Most babies born to mothers who used opioids during pregnancy are delivered with a form of addiction called neonatal abstinence syndrome. It is treated in the hospital, but how long the treatment lasts depends on the severity of withdrawal symptoms called neonatal opioid withdrawal syndrome — the amount of distress that the newborn is experiencing.
The “Eat, Sleep, Console” approach for newborns with neonatal opioid withdrawal syndrome reduced average time in the hospital by 45% compared to usual care, which typically includes morphine, according to a randomized controlled study at 26 sites across the United States.
It was not a direct comparison but, rather, an analysis of time to discharge yielded by a standard withdrawal severity assessment tool, which the authors said may overestimate the need for pharmacologic treatment compared with this relatively new approach.
Although it was developed in 2014 and has experienced increasing use in recent years, whether it “can safely reduce the time until infants are medically ready for discharge when it is applied broadly across diverse sites is unknown," the authors wrote in the background section of the research article published June 22 in the New England Journal of Medicine.
“The Eat, Sleep, Console Care Tool relies on a function-based assessment of withdrawal severity that is focused on an infant’s ability to eat, sleep and be consoled, along with the use of nonpharmacologic interventions (e.g., low-stimulation environment, skin-to-skin contact, clustered care, and breast-feeding) as the first line of treatment and empowerment of families and caregivers in the care of their infants,” wrote first and corresponding author Leslie W. Young, M.D., a neonatologist and associate professor at the University of Vermont Larner College of Medicine in Burlington, and more than 40 co-authors for the ACT NOW collaborative.

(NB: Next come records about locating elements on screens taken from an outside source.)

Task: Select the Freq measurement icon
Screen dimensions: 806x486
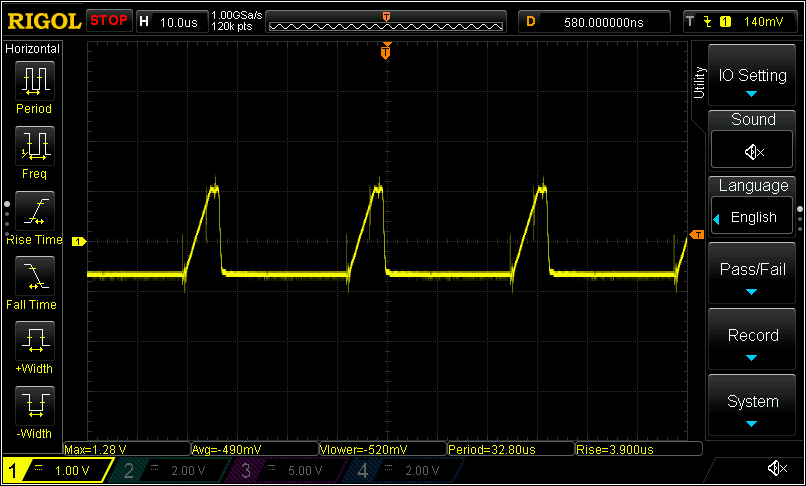Action: point(33,146)
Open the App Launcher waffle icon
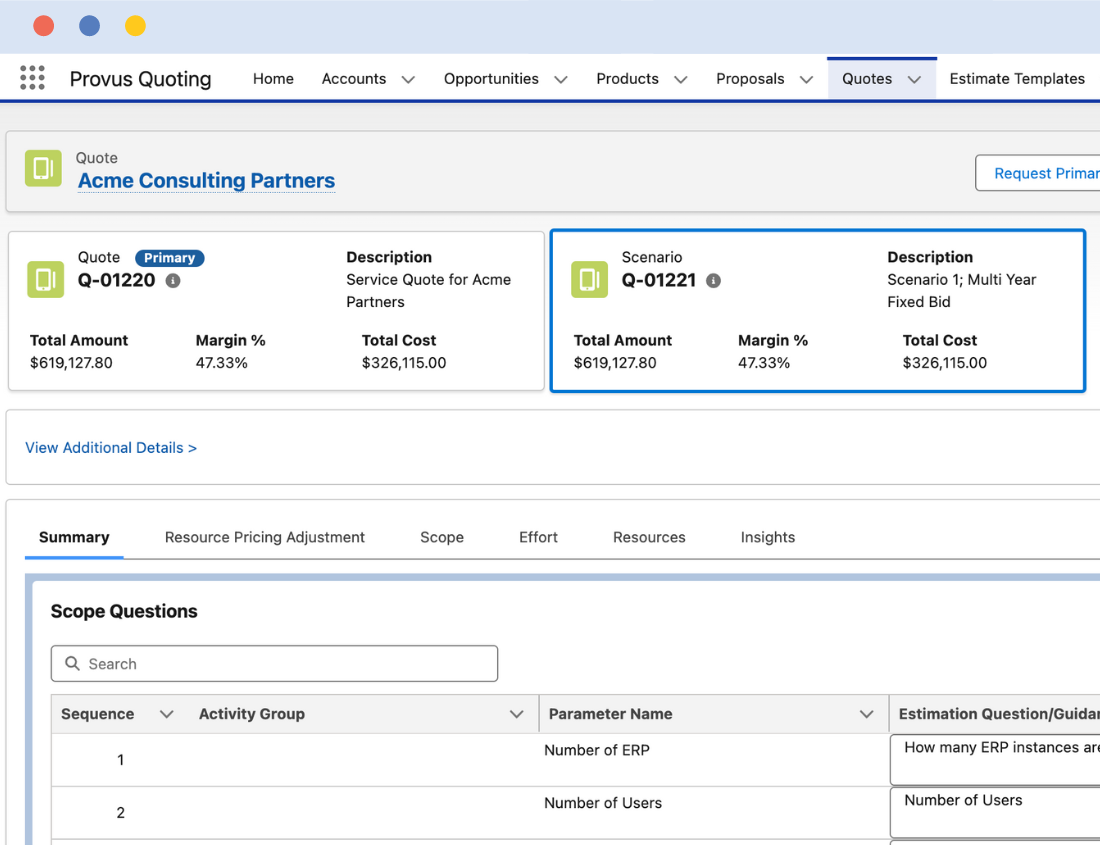 coord(31,78)
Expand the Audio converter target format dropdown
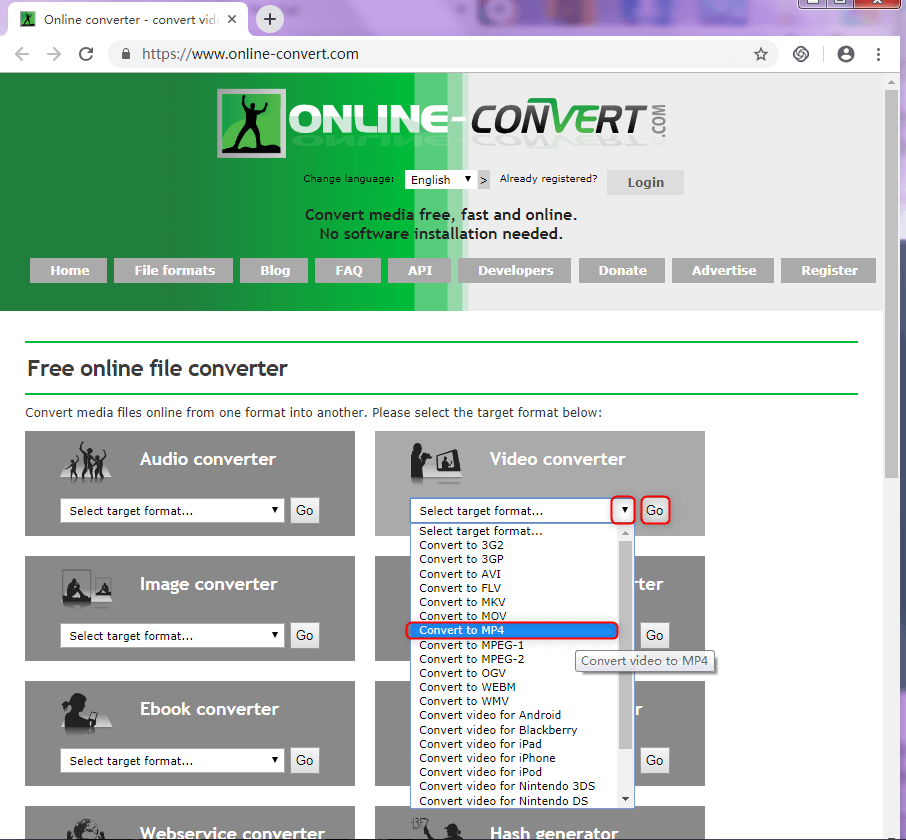This screenshot has height=840, width=906. pyautogui.click(x=172, y=511)
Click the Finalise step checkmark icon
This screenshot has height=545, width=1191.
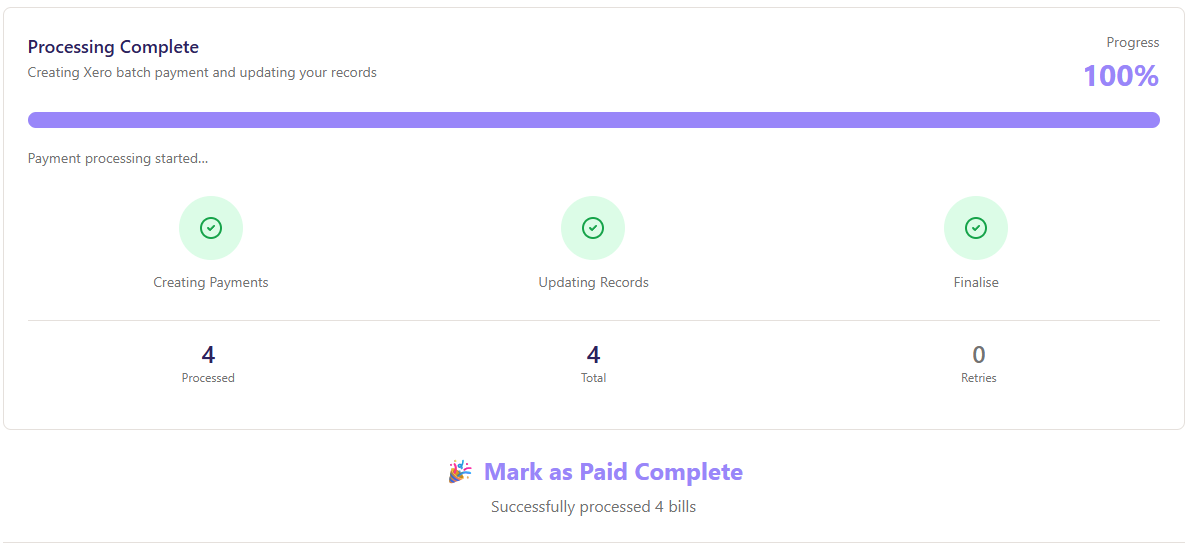[976, 228]
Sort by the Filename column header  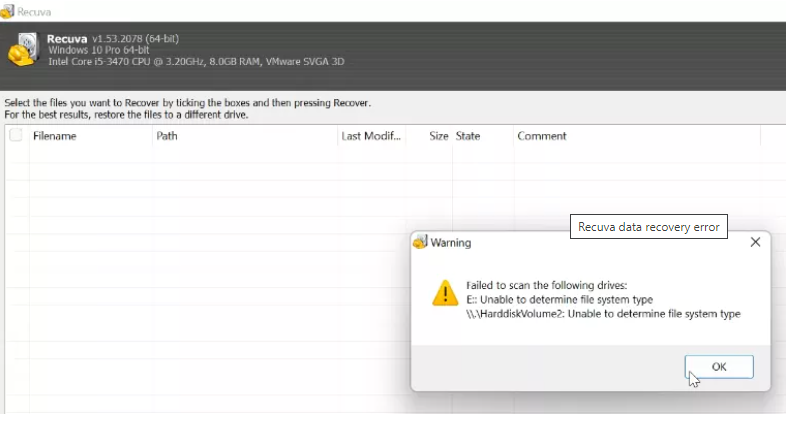pyautogui.click(x=55, y=136)
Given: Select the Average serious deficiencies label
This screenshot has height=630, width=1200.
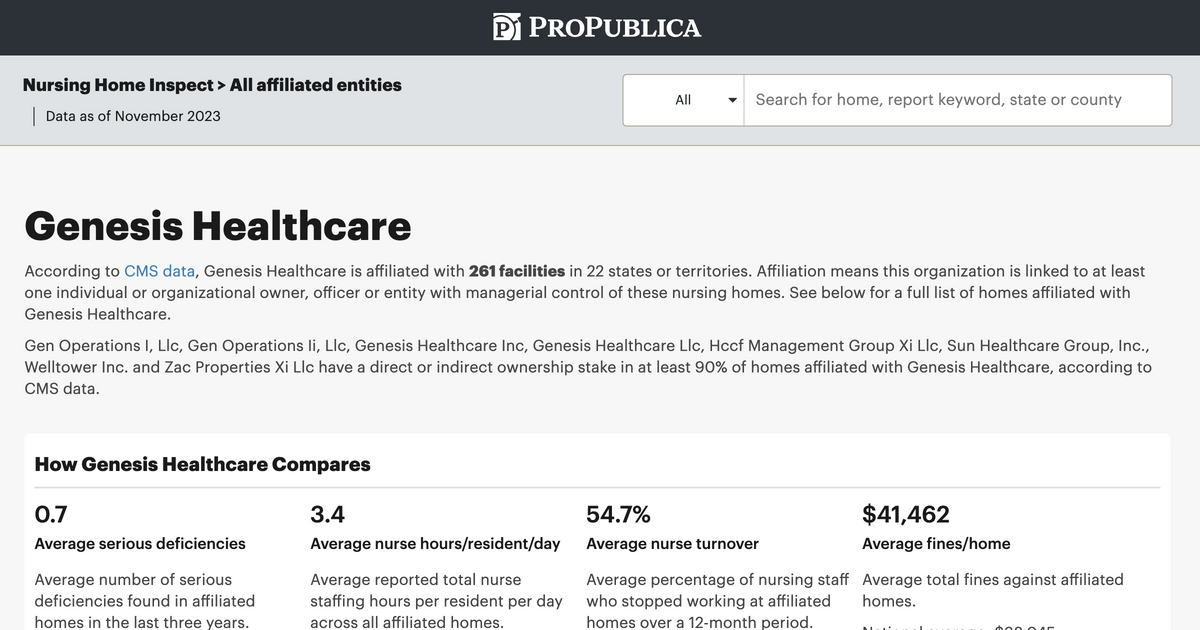Looking at the screenshot, I should [x=140, y=544].
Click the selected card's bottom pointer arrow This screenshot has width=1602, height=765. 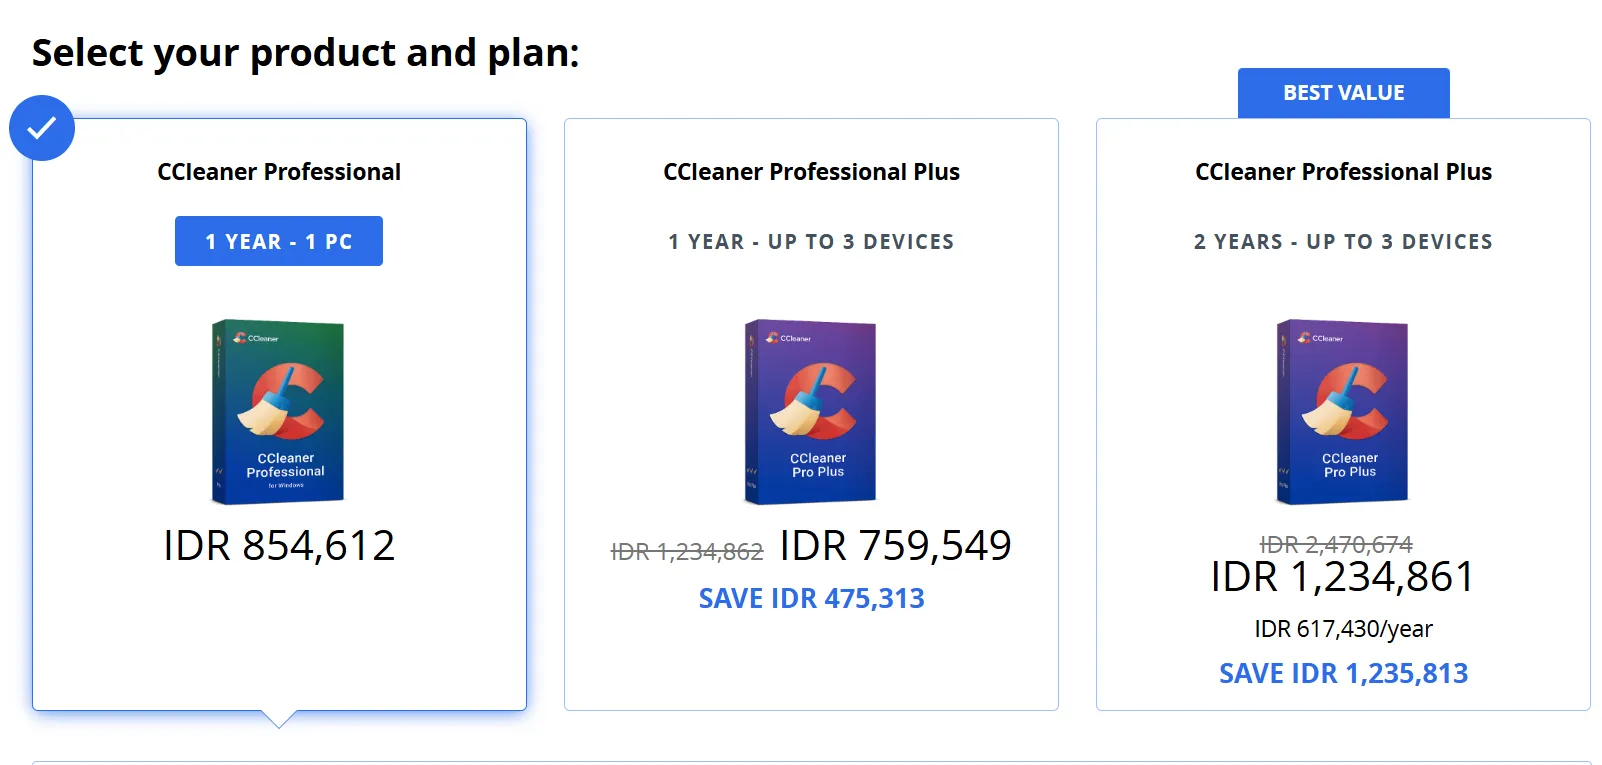click(x=279, y=718)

Neonatal opioid withdrawal syndrome refers to a set of symptoms that appear at or soon after birth. They include body shakes (tremors), excessive crying and fussiness, fever, diarrhea, seizures, trouble sleeping, poor feeding and breathing problems.
They are caused by neonatal abstinence syndrome (NAS),which is caused by prenatal exposure to opioids, often in the form of medications used to treat the mother’s addiction during pregnancy. NAS is diagnosed every 18 minutes in the U.S.
NAS is successfully treated soon after birth, although infants experience extreme but temporary distress during withdrawal. But it results in none of the serious lifelong disabilities common to fetal alcohol syndrome.
For this study, Young and her colleagues enrolled 1,305 infants. They found that the number of days from birth until readiness for hospital discharge was 8.2 in the Eat, Sleep, Console group and 14.9 in the usual care group, a difference of 45%. Adverse outcomes were similar.
Related: Study Finds No Adverse Outcomes in Newborns of Mothers Treated with Opioids Postpartum
“The Eat, Sleep, Console approach” to babies born addicted to opioids, concludes an accompanying editorial by Wanda D. Barfield, M.D., M.P.H., director of the CDC Division of Reproductive Health, “offers an innovative opportunity to use a tried-and-true way to care for babies affected by neonatal opioid withdrawal syndrome — by holding them.”